─── SUPPLIED RECORDS ───

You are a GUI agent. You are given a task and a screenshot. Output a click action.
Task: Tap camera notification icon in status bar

───
─── SUPPLIED RECORDS ───

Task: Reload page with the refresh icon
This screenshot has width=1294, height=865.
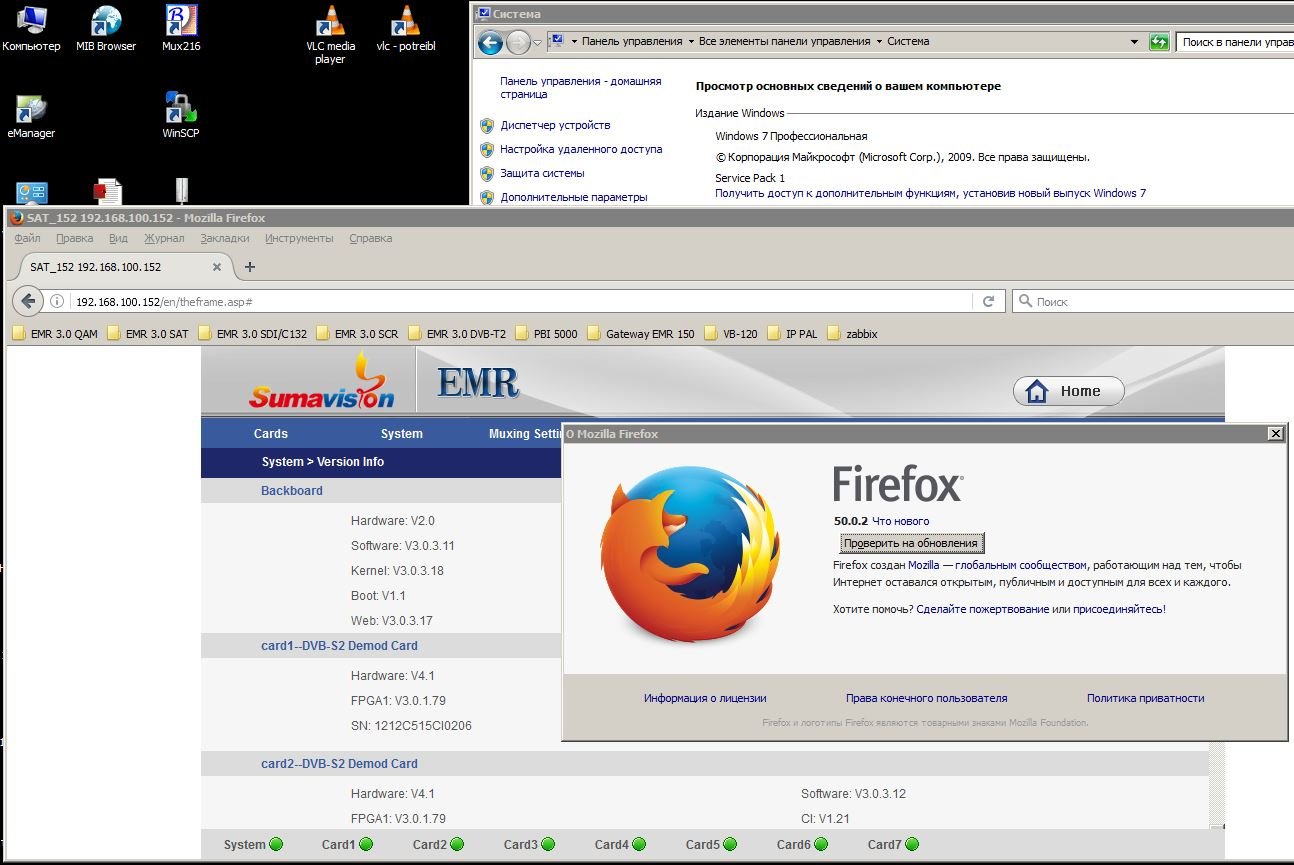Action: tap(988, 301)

───

#### ASSIGNMENT
Counting only lines that hold the word "icon", say how many there are in the listing above and add nothing.

#### EXERCISE RESPONSE
2